Both short names and rooted paths work:

@await Html.PartialAsync("_ArticleCard")
@await Html.PartialAsync("~/Views/Shared/_ArticleCard.cshtml")

For short names, the extension follows the expected ASP.NET lookup pattern. It checks the current folder first, then shared and partial folders, and it also handles Areas/{areaName}/Views/Shared/ when the current file is inside an Area.

Live diagnostics

Navigation is useful when the reference exists. Broken references are the other half of the problem.

Go To Partial also adds live diagnostics for unresolved partial references. If a partial cannot be found, VS Code shows a warning squiggle on the reference.

That helps catch the boring mistakes early:

  • a renamed partial
  • a missing underscore
  • a typo in a string literal
  • a deleted view that is still referenced somewhere
  • a partial moved from Views/Partials/ to Views/Shared/

It is intentionally simple. It does not try to compile Razor, understand every possible C# expression, or become a full language server. It looks for the common static patterns and makes those nicer to work with.

Custom tag helpers

Some projects wrap partial rendering in custom tag helpers. For example:

<ec-partial name="_Footer" />

You can tell the extension about those element names in your workspace settings:

{
  "goToPartial.additionalPartialTagNames": ["ec-partial"]
}

If your tag helper uses a custom attribute instead of name, you can configure that too:

<cached-partial view-name="_Navigation" />
{
  "goToPartial.additionalTagHelperAttributes": ["view-name"]
}

With that in place, view-name="_Navigation" becomes navigable in the same way as a regular partial reference.

Installing

You can install it from the VS Code Extensions panel by searching for Go To Partial.

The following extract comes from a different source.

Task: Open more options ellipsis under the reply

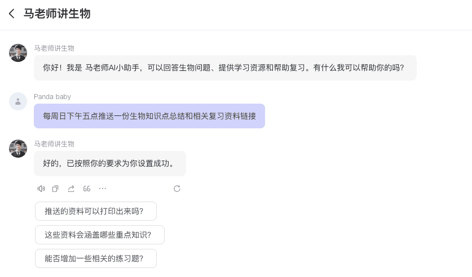Action: click(103, 189)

Or install it directly from:

If you prefer installing from a .vsix file, grab the latest release from GitHub Releases, then run Extensions: Install from VSIX… from the Command Palette.

When it helps

This is one of those tools that does not change how you build a site. It just removes a small bit of repeated friction.

I find it most useful when working in:

  • Umbraco sites with many partial views
  • ASP.NET MVC projects with old view conventions
  • Razor Pages projects with shared page fragments
  • projects using custom tag helpers for rendering view fragments

It is also handy when reviewing code. If I see:

@await Html.PartialAsync("_ProductTeaser", product)

I can jump straight into the partial instead of searching for it, checking whether it lives under Views/Shared, Views/Partials, or somewhere nearby.

Small Tools, Less Friction

Go To Partial is deliberately small. It adds editor navigation and warnings for a set of Razor patterns that I hit often, and it stays out of the way when those patterns are not present.

If you work in .cshtml files and partial views are part of your daily route through a codebase, it should save a few tiny interruptions. Sometimes that is enough to make the editor feel a little more connected to the code you are actually reading.